UserParameter=gpu.memory.used,powershell -File "C:\Path\To\gpu_metrics.ps1" -Command "$gpu_data = (.\gpu_metrics.ps1); echo $gpu_data['memory_used']"
UserParameter=gpu.memory.total,powershell -File "C:\Path\To\gpu_metrics.ps1" -Command "$gpu_data = (.\gpu_metrics.ps1); echo $gpu_data['memory_total']"
Replace "C:\Path\To\gpu_metrics.ps1"
with the actual path to your PowerShell script.
- Restart Zabbix Agent:
After modifying the configuration, restart the Zabbix Agent service to apply the changes:
net stop "Zabbix Agent"
net start "Zabbix Agent"
Step 4: Configure Zabbix Server to Monitor GPU Metrics
- Add Windows Host to Zabbix:
- Log in to the Zabbix frontend.
- Go to Configuration -> Hosts.
- Click Create host.
- Fill in the host name, IP address, and select the appropriate groups.
2. Create New Items:
Define new items to collect the custom GPU metrics from the Windows host:
- Go to Configuration -> Hosts.
- Click on the host you added.
- Go to the Items tab and click Create item.
- Define an item for each GPU metric:
- Name: GPU Utilization
- Type: Zabbix agent
- Key:
gpu.utilization
- Type of information: Numeric (float or integer as needed)
- Units: % Repeat for other metrics (
gpu.temperature
,gpu.memory.used
, andgpu.memory.total
).
3. Create Triggers (Optional):
To alert when GPU usage is high or temperature exceeds a threshold, create triggers:
- Go to Configuration -> Hosts.
- Click on the host you added.
- Go to the Triggers tab and click Create trigger.
- Define conditions such as:
- Name: GPU Utilization High
- Expression:
{<host>:gpu.utilization.last()} > 90
4. Create Graphs (Optional):
Visualize the GPU metrics in graphs:
- Go to Configuration -> Hosts.
- Click on the host you added.
- Go to the Graphs tab and click Create graph.
- Define a graph that includes the GPU metrics.
Step 5: Verify and Monitor
- Go to Monitoring -> Latest data to see the collected GPU metrics.
- Check the Graphs and Triggers to ensure they reflect the data correctly.
Conclusion
The above steps guide you to setup GPU monitoring in Zabbix.
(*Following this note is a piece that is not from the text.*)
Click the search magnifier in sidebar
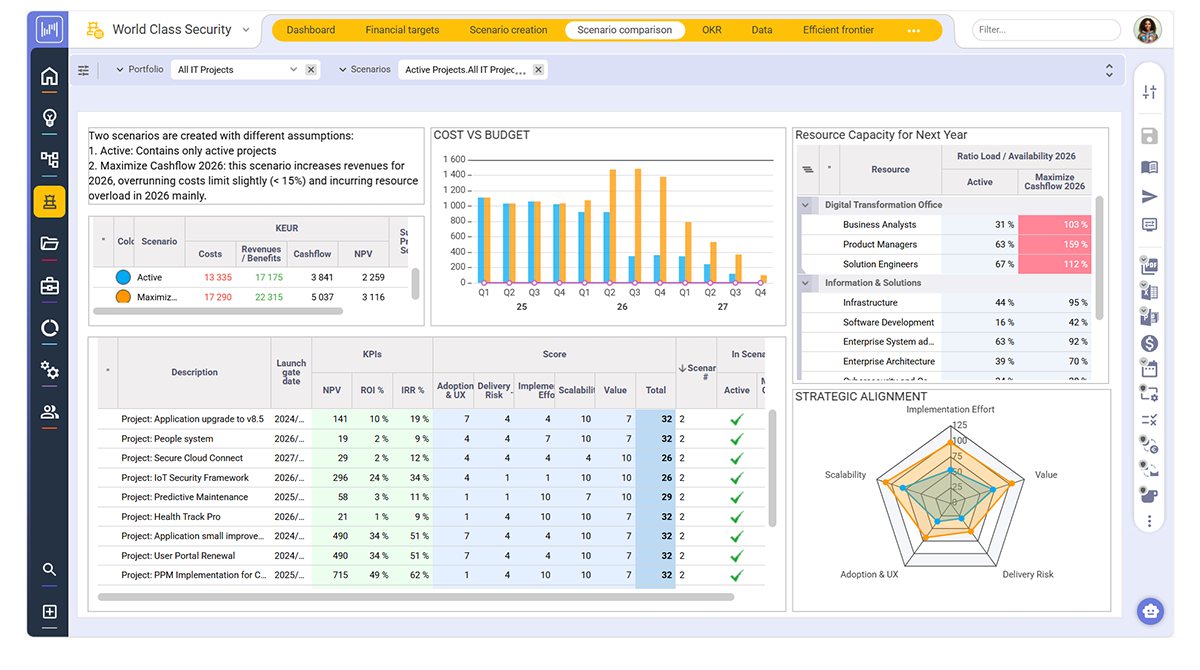This screenshot has height=670, width=1200. (x=49, y=569)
There are various steps included in it, like installing the Zabbix Agent, gathering GPU metrics with PowerShell scripts, and configuring the Zabbix server to collect and visualize the GPU metrics. After following the above steps, you can easily install the Zabix agent on Windows and effectively monitor the performance of GPU metrics on your best GPU dedicated server.